TEXTO PARA LEITURA:
Assiste, assim, legitimidade processual aos Autores que representam o tutelando menor, não se verificam excepções ou questões prévias que obstem ao conhecimento do mérito da causa.
II- FUNDAMENTAÇÃO DE FACTO
Resulta provado com relevo para a decisão:
Por decisão proferida pelo Tribunal Judicial de Base, Juízo de Família e de Menores, Região Autónoma Especial de Macau, aos 14/10/2022, transitada em julgado em 31/10/2022 foi decretada a adopção de F … pelo A … passando o menor a chamara-se C ….
Por decisão proferida pelo mesmo Tribunal aos 25/7/2023 transitada em julgado em 10/8/2023 foi decretada a adopção de C … por B ….
A … e B … casaram entre si aos 17/12/2021 na Conservatória do Registo Civil de Macau, República Popular da China, conforme averbamento … de …/…/2022 ao assento de nascimento da nubente A … com o n.º … de 2008 da ….ª Conservatória do Registo Civil de Lisboa.
III- FUNDAMENTAÇÃO DE DIREITO
A revisão de sentença estrangeira ou acto equiparado com vista a operar efeitos jurisdicionais na ordem jurídica nacional é de natureza formal, envolvendo, tão-só, a verificação da regularidade formal ou extrínseca da sentença revidenda, não pressupondo, por isso, a apreciação dos fundamentos de facto e de direito da mesma.
Atento o disposto no art.º 1096, do C.P.C, constituem requisitos de revisão:
Ausência de dúvidas sobre a autenticidade e sobre a inteligibilidade do documento de que conste sentença;
Trânsito em julgado da sentença;
Sentença de tribunal estrangeiro cuja competência não tenha sido provocada com fraude à lei e que não verse sobre matéria da exclusiva competência dos tribunais portugueses;
Que não possa invocar-se as excepções de litispendência ou caso julgado, com fundamento em causa afecta a tribunal português, excepto se foi o tribunal estrangeiro que preveniu a jurisdição;
Citação do réu, nos termos da lei do país de origem e observância dos princípios do contraditório e da igualdade das partes;
Não conter a sentença decisão cujo reconhecimento conduza a um resultado manifestamente incompatível com os princípios de ordem pública internacional do Estado Português;
Sabendo-se que se impõe ao tribunal o conhecimento oficioso da verificação dos pressupostos a que se referem as alíneas a) a c) e f) do art.º 980 do C.P.C., há que concluir que na situação em apreço se verificam todas as condições exigidas pela lei para a revisão e confirmação da sentença estrangeira.

Entradas sobre localização de palavras e elementos
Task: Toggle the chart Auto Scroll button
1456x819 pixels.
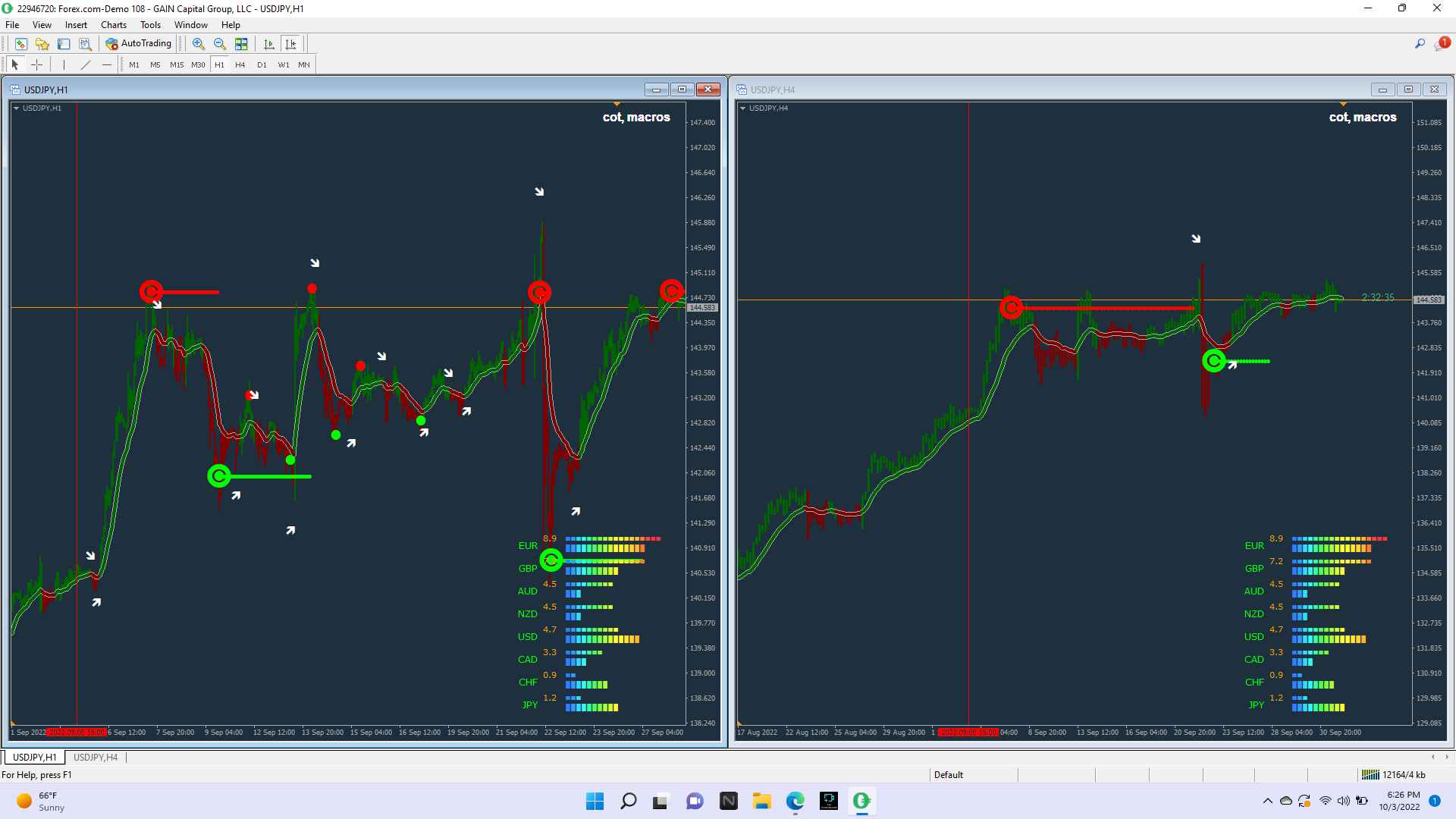Action: pyautogui.click(x=269, y=44)
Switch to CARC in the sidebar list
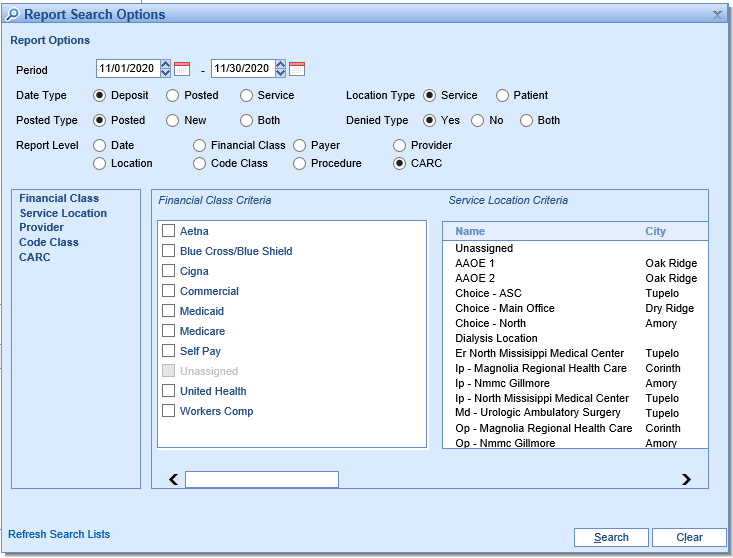This screenshot has width=733, height=558. click(34, 257)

O QUE FAZER:
A. Transcreva o trecho do texto sobre a revisão de sentença estrangeira entre "II- FUNDAMENTAÇÃO DE FACTO" e "chamara-se C ….", inclusive.
B. Reescreva a listagem completa trocando "sidebar" por "navigation panel" e mantendo todo o resto igual, sem incluir as imagens na resposta.
A listagem não tem qualquer relação com o texto.

SOLUÇÕES POR TAREFA:
A.
II- FUNDAMENTAÇÃO DE FACTO
Resulta provado com relevo para a decisão:
Por decisão proferida pelo Tribunal Judicial de Base, Juízo de Família e de Menores, Região Autónoma Especial de Macau, aos 14/10/2022, transitada em julgado em 31/10/2022 foi decretada a adopção de F … pelo A … passando o menor a chamara-se C ….

B.
Task: Toggle the chart Auto Scroll button
1456x819 pixels.
Action: pyautogui.click(x=269, y=44)
Switch to CARC in the navigation panel list
This screenshot has width=733, height=558. click(34, 257)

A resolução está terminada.